━━━━━ Page

Speaking only of a “wide-ranging initiative” for youth basketball at the NCAA finals a week ago, the heads of the world’s two biggest basketball corporations danced around the subject that would save the NBA from its own wasteful economic practices and the NCAA from forsaking any remaining academic credibility.

Neither revelation is likely to occur anytime soon, since the NBA must get the OK from the players union, which has a deal through 2011, and because the NCAA has traditionally cowered to the pressure of the big-time institutions that generate most of the organization’s income.


Since the NBA changed its eligibility rule, college basketball has become nothing more than a way station for high school hot shots with no interest in the academic pursuits the NCAA supposedly mandates from its so-called student athletes. It is the height of hypocrisy to suggest that an athlete can make progress toward a degree when the entire intended commitment lasts no longer than six months, and in which only the least possible academic effort is made for half that time. Yet that’s exactly what the NCAA has allowed to happen.

━━━━━━━━━━
━━━━━ Dataset excerpts

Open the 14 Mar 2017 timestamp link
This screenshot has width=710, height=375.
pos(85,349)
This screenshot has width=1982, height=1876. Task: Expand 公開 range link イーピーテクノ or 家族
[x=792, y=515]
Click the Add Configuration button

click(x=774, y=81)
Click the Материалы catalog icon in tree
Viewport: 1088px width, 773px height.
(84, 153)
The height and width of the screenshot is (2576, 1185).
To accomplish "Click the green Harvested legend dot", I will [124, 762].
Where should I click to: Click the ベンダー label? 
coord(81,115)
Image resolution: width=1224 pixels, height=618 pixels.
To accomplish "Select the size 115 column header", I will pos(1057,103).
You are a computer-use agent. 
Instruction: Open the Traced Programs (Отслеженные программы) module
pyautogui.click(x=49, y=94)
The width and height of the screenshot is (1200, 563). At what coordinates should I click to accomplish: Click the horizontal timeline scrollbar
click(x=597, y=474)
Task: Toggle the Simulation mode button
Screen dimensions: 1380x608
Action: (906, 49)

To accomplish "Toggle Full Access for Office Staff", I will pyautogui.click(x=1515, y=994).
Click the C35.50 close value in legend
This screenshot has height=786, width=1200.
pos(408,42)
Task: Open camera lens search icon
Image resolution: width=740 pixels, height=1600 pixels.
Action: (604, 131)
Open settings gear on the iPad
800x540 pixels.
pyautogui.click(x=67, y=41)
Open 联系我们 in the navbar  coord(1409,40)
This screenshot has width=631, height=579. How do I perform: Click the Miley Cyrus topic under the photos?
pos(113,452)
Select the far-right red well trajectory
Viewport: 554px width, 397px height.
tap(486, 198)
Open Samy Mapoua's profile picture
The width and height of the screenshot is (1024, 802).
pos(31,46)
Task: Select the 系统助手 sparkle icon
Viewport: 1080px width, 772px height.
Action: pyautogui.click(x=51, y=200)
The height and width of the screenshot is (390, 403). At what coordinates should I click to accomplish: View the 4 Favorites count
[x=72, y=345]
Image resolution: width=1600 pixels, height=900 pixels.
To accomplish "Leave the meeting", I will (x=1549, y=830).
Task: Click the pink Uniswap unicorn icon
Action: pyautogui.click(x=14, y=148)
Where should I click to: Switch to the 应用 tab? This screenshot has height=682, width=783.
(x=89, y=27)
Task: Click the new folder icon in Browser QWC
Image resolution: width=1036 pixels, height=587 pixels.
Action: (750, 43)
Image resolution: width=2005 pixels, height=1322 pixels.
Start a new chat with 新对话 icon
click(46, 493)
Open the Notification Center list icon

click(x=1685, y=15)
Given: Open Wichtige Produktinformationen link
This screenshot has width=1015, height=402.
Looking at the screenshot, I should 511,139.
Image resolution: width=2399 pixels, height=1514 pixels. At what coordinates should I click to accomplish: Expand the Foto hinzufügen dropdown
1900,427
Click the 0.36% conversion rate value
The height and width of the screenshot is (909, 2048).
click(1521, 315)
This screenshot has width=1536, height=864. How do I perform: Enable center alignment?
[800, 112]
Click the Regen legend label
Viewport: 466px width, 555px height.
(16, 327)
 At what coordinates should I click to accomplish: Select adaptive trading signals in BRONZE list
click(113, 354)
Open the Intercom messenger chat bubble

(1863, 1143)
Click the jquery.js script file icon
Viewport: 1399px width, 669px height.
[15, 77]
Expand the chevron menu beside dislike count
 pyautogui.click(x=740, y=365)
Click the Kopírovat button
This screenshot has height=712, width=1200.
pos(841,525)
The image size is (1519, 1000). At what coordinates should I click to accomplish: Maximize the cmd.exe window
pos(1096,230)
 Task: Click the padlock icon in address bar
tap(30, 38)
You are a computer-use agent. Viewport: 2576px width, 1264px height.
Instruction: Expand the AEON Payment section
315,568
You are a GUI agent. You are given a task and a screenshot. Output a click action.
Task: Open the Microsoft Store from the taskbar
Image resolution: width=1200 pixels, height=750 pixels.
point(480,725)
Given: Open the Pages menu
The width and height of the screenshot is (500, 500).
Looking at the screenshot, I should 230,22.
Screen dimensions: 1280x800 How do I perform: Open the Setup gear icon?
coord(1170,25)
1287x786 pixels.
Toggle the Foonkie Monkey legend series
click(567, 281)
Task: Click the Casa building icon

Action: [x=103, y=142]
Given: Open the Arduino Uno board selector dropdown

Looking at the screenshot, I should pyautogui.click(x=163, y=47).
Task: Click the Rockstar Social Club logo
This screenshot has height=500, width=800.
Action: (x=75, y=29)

━━━━━━━━━━

Continue the commentary on the NBA eligibility rule and college basketball from where it stops. The data has no connection to the commentary on college basketball.

No sooner had the season finished than the great annual exodus of players resumed its flood away from college campuses with declarations of entering the NBA draft. The departure of O.J. Mayo - who was an obvious one-and-done NCAA rent-a-player while still a senior at Huntington High School - will surely not help USC’s graduation numbers that boasted a 29 percent success rate, according to the most recent NCAA study that tracked graduation rates over a four-year period ending in 2000. Neither shall Texas A&M’s DeAndre Jordan (40 percent), LSU’s Anthony Randolph (38 percent) or Arizona’s Jerryd Bayless, whose institute of higher learning has managed to graduate only 25 percent of its male basketball players even after its head coach, Lute Olsen, years ago publicly denounced such players as not worth the resources spent on recruiting. The numbers for African-American athletes at the tops schools are even more disturbing.

Richard E. Lapchick, director of the Institute for Diversity and Ethics in Sport at the University of Central Florida, reported in Street & Smiths SportsBusiness Journal that “61 percent of the men’s tournament teams graduated 70 percent or more of their white basketball student-athletes, while only 30 percent graduated 70 percent or more of their African-American basketball student athletes.”

Not that any of this had to happen.

While many coaches and athletic directors cowardly claim that participating in such academically irresponsible practices are necessary evils of athletic success, or that these decisions are made on a case-by-case basis and that they recruit these players with the idea that they will stick around for a couple of years, the truth is that bowing to ever-demanding boosters and prima donna 18-year-olds lowers the academic credibility of the institution while having little effect on the schools’ ability to win.


Final Four contender North Carolina managed to get 86 percent of its players into caps and gowns. Indiana graduated 78 percent. Mid-major standout and No. 8 Xavier hit 90 percent, Davidson 91, while 2006 and 2007 champion Florida scored a perfect 100.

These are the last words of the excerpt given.